● **Aim of the task**
Go through the entries below and return every line that contains "agent".
--- Data supplied Enclosed Below ---
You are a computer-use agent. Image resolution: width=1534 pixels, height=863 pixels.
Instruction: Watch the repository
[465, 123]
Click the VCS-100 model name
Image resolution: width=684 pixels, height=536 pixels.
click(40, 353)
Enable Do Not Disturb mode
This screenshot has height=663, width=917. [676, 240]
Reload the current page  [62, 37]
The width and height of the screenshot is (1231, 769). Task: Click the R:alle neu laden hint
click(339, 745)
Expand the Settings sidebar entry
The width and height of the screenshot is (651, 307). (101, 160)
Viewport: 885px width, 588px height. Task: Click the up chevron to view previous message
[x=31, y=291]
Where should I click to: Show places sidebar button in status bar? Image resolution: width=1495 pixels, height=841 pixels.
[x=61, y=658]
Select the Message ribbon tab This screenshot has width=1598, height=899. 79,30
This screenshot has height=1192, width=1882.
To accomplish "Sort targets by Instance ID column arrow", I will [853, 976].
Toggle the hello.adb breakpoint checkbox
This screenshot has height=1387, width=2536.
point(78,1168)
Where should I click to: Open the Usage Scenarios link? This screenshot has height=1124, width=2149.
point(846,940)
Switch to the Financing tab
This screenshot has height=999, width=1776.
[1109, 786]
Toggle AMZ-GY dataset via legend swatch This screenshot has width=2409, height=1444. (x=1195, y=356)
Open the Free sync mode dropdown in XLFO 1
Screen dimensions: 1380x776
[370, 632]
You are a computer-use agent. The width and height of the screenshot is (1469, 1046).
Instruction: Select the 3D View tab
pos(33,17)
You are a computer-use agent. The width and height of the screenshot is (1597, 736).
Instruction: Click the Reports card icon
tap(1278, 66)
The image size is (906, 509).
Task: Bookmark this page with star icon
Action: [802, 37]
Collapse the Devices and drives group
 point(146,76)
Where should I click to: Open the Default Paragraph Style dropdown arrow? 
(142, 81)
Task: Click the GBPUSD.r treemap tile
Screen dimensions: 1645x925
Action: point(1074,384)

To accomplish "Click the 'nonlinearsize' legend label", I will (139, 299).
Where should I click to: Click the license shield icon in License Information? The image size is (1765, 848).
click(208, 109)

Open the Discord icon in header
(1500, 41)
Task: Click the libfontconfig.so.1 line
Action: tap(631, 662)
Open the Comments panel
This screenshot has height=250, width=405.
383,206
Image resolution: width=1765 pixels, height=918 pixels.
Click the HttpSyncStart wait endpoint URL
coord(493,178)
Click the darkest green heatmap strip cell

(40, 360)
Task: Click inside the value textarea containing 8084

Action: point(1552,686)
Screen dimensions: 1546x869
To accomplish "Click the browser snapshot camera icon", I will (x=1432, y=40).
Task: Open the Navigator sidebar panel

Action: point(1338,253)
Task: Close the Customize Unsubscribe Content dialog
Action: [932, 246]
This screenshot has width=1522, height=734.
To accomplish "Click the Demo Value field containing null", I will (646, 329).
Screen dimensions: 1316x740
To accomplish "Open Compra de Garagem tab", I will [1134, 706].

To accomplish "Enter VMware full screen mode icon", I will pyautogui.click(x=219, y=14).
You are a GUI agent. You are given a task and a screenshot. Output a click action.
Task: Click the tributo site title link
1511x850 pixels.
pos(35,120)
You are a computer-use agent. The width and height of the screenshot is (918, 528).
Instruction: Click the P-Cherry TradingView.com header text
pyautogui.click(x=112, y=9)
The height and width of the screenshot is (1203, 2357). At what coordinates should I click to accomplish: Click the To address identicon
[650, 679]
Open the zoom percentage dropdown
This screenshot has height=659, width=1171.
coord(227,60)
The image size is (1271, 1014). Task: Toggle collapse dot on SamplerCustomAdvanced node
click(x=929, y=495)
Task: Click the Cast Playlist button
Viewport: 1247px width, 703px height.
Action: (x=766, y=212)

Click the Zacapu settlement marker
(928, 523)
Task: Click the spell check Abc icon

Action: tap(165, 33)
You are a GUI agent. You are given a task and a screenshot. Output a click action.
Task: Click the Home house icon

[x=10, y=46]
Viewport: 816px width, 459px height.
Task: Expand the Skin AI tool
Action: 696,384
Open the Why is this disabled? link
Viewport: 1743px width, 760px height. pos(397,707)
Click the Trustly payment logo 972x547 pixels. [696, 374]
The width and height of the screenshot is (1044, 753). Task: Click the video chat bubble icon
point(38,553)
--- End of Enclosed Data supplied ---
● **Answer to the problem**
You are a computer-use agent. Image resolution: width=1534 pixels, height=863 pixels.
You are a computer-use agent. The width and height of the screenshot is (1469, 1046).
You are a computer-use agent. The width and height of the screenshot is (1597, 736).
You are a GUI agent. You are given a task and a screenshot. Output a click action.
You are a computer-use agent. The width and height of the screenshot is (918, 528).
You are a GUI agent. You are given a task and a screenshot. Output a click action.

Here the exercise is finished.